Ma vi è di più. Rammentando quanto detto dalla Corte di Appello e fatto segno a critiche nel primo motivo del ricorso, devesi considerare che l’orientamento di questa Corte per il quale la proroga biennale anche retroattiva (ex L. n. 158 del 1991) non può avere effetti qualora alla scadenza del periodo di occupazione l’opera fosse stata già compiuta e pertanto l’opera stessa fosse stata automaticamente acquisita (Cass. 14826 del 2006 – 3907 e 6002 del 2011 e 2775 del 2012) non può essere invocato nella specie, come erroneamente fatto dalla Corte di Palermo, al fine di escludere l’applicazione della proroga ex tunc di cui alla L. n. 158 del 1991, art. 22: ed infatti la realizzazione piena dell’opera pubblica dell’Agosto del 1984 non avrebbe potuto portare ad alcuna vicenda di occupazione acquisitiva prima della applicabilità della sua regula juris (sentenza 486 del 18 Dicembre 1991), con la conseguenza per la quale allo scadere degli otto anni di occupazione legittima per sommatoria di proroghe (8.3.1991) nulla impediva che la nuova proroga, applicabile alle occupazioni (come nella specie) legittimamente in corso all’1.1.1991, avesse piena operatività.

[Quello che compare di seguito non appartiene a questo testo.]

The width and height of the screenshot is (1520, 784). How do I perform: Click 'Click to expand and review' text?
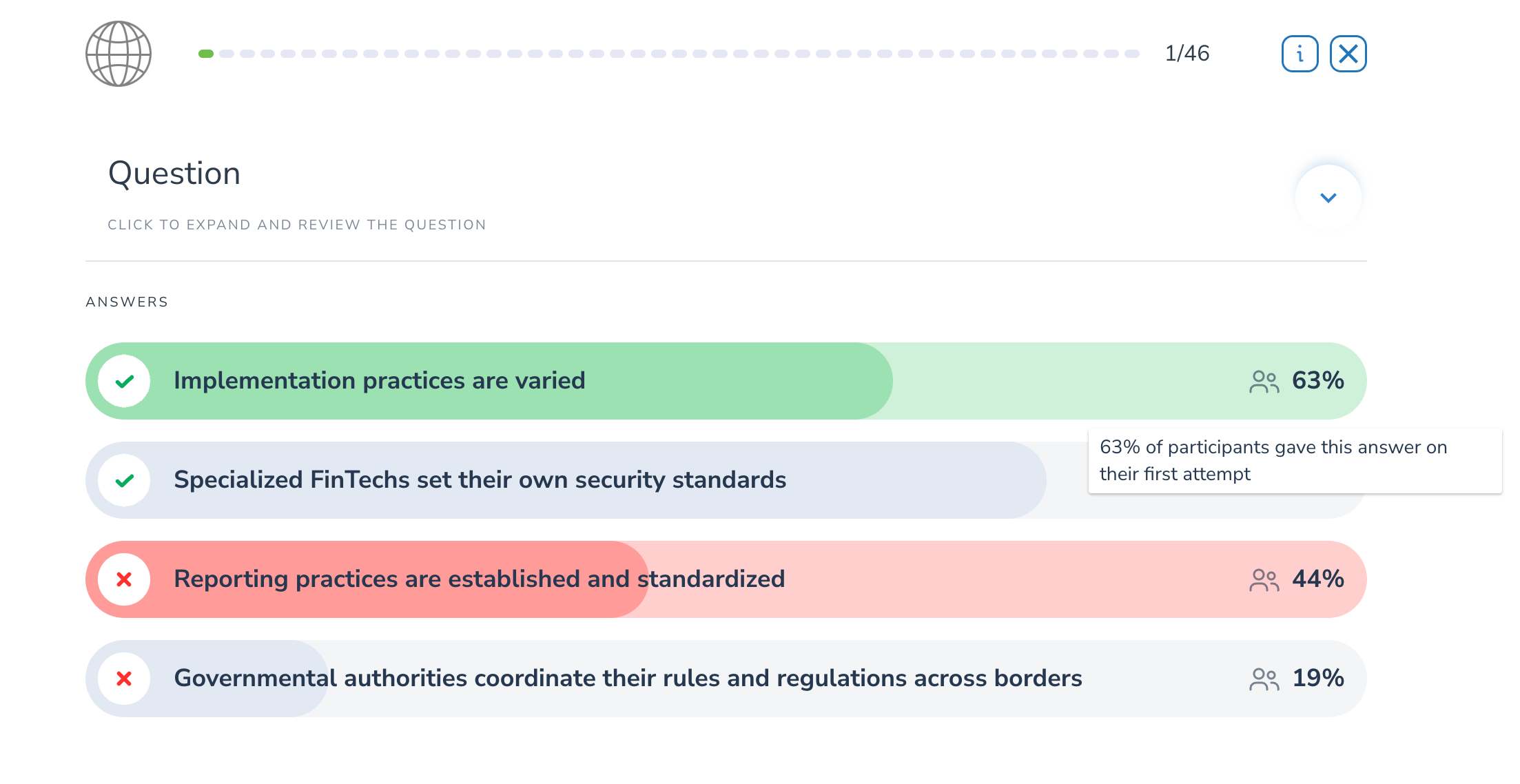297,225
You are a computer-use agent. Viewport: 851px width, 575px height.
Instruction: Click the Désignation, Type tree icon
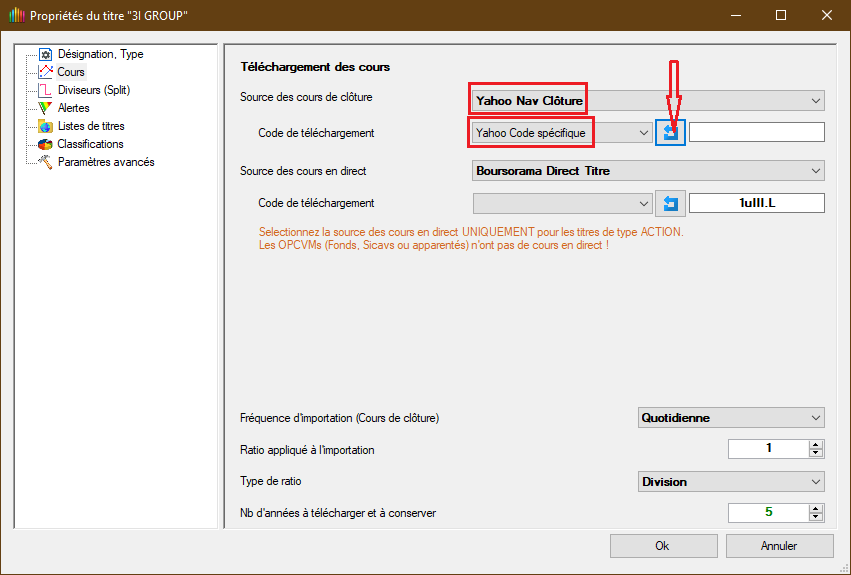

E di qui la conseguenza della operatività della ulteriore proroga biennale della occupazione sino all’8.3.1993 e di qui, ancora, la decorrenza del quinquennio prescrizionale – da un momento nel quale l’istituto della occupazione acquisitiva era ormai applicabile alla vicenda de qua – solo dalla predetta data dell’8.3.1993, con la conseguenza per la quale il corso della detta prescrizione venne ad essere tempestivamente interrotto dalla citazione del 18-19.2.1998.
Su tali premesse viene quindi accolto il ricorso e deve essere cassata la sentenza che, come detto, ha indebitamente confermato la declaratoria di estinzione per prescrizione del diritto al risarcimento dei danni da occupazione acquisitiva.
Va disposto rinvio alla stessa Corte perchè, fatta applicazione del principio appena esposto, esamini nel merito – facendo applicazione de diritto medio tempore sopravvenuto – la domanda di risarcimento dei danni.
Alla Corte di rinvio è rimesso anche di regolare le spese del giudizio di legittimità.
P.Q.M.
Accoglie il ricorso, cassa la sentenza impugnata e rinvia, anche per le spese, alla Corte di Appello di Palermo in diversa composizione.
Così deciso in Roma, nella Camera di consiglio, il 18 luglio 2012.